Electronic – Crystal vs External Clock Source

crystaloscillatortcxo

In general (and maybe this is impossible to answer "generally"), is it possible to supply an external clock source to a microprocessor that supports a directly-connected crystal (and a pair of small caps)?

Specifically, I'm looking at an ESP32, which supports a 32.768KHz crystal as a source for its internal RTC. Everything I've found references an actual crystal, but what I'm trying to do is use a temperature-compensated clock source instead, so I'm essentially not using the ESP32's internal oscillator circuit, but instead feeding it a square wave from the TCXO.
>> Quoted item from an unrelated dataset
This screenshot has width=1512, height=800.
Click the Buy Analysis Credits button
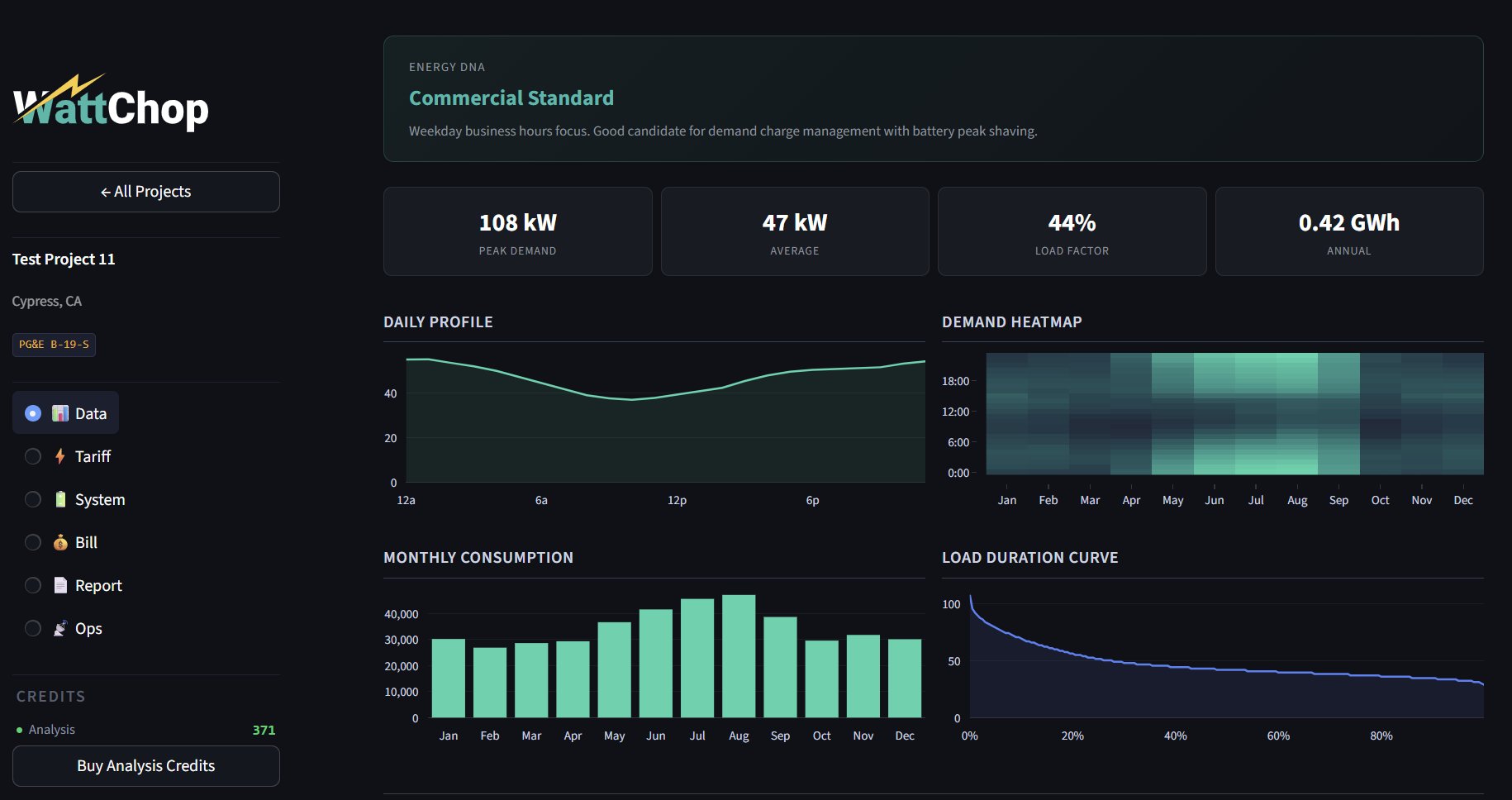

I've used other microprocessors in the past that specifically (i.e. according to their datasheets) can support either a crystal or an external clock source, so I'm inclined to try it with the ESP32 (connecting the TCXO to the pin labeled "crystal input"), but I thought I'd ask before I potentially smoke my ESP32.

Best Answer

In general, there's no answer that correctly answers every circumstance. This is the kind of question you would normally give to your local field representative for the microcontroller in question. In the case of these ESP8266, I have no idea who you'd call about it. So I'd probably experiment and simply "find out" for myself. That said:


In the usual cases for the pair of pins where a crystal is normally added, externally, one of them is an input to a class-A amplifier and the other one is an output from the same amplifier.
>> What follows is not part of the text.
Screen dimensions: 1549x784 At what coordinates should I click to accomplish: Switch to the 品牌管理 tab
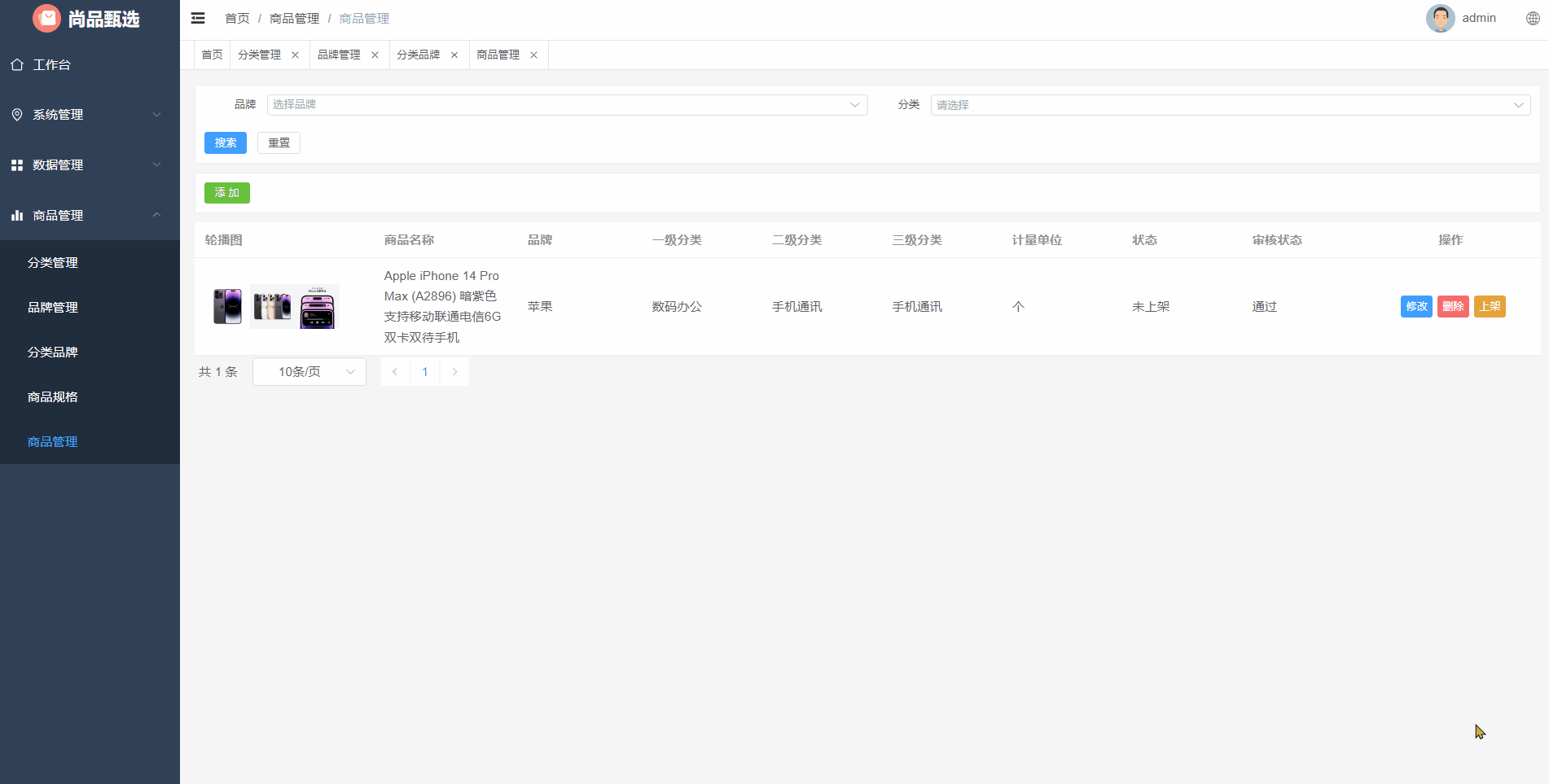pos(340,55)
Sometimes, the field rep will tell you to drive the input and leave the output unconnected. If you do this, the class-A amplifier will drive the clock chain inside the part (and also consume the usual added gobs of power that the class-A amplifier itself sucks down, too, as it clocks along with the input.) In this case, the output pin is also likely to be driven hard. Leaving it unloaded may be okay (if it works both for you and for the chip to do that) and it may not be (for you, or else for the chip.) A reason why a conversation (or else testing) may be needed.
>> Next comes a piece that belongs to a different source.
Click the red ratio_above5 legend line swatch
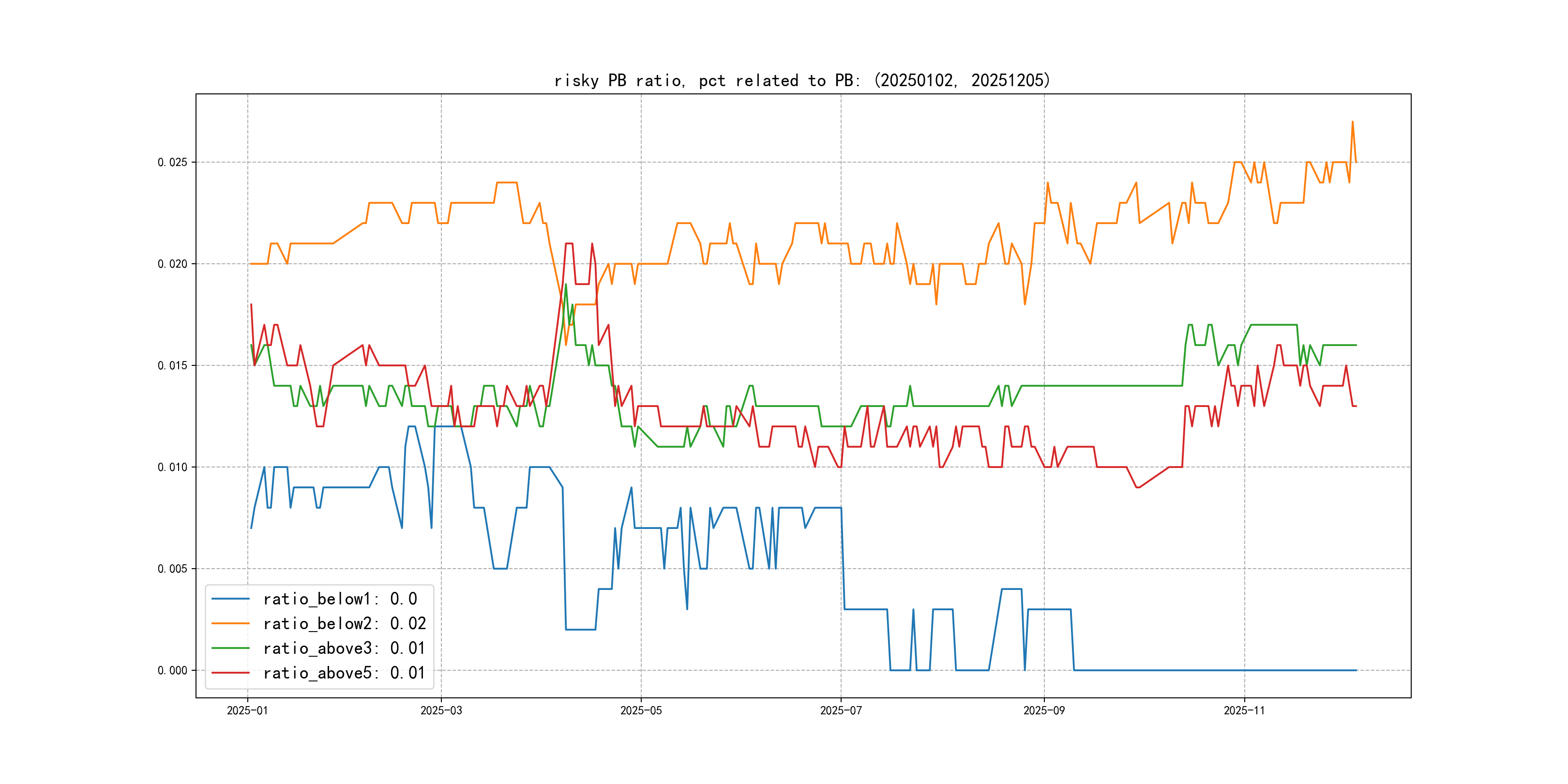The image size is (1568, 784). 230,673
Sometimes, the field rep will tell you to drive the output and "do something" with the input. (Such as leave it open or it might be something specific you have to do that mitigates the amplifier's output sharing the pin you are driving.) I had my local Microchip field rep send me a long, internal "whitepaper" on the topic of doing exactly this, in fact; pointing out that for their PIC16 device I was looking at, that it actually consumed lower power driving the output because their class-A amplifier would "find a quiescent point" and stop oscillating, entirely. (And therefore consuming very little power on its own.) This actually caused the chip to consume about half the overall quiescent power, since that darned class-A oscillator was designed to "run hot."

(Microchip seriously over-powered the class-A amplifier because their designers expected "idiots" to use gosh-knows what kind of crap, wired with gosh-knows what kind of bailing wire from one protoboard to another, and they would rather just avoid having to deal with after-sales phones calls than to stand on ceremony and design a clean, lower-powered oscillator. They worried that if they did it for really low power they'd almost certainly have all manner of phone calls coming back complaining about "bad parts" from people who couldn't design their way out of a paper bag. So they just made the class-A oscillator "bullet-proof.")

Some microcontrollers (some from Texas Instruments, such as certain MSP430 I think) include methods to adjust how "hot" their oscillators are, by programming them. So you might also be told by your field rep to drive the oscillator output pin, but only if you program the internal options to lower the quiescent current of their amplifier, and to otherwise use the input pin.

As you can see, "It Depends."

If you want to see an example of what it might really look like, with more "behavioral" details inserted, you could examine the Harris (now Intersil, I gather) datasheet on the HA7210 oscillator IC. I actually used that part in order to lower the power consumption of that Microchip PIC16 I mentioned, not because I wanted a TXCO, but instead because I wanted to dump their internal class-A oscillator and replace it with something that would reduce the overall power consumed in operating it. Drove the oscillator output pin and it worked great.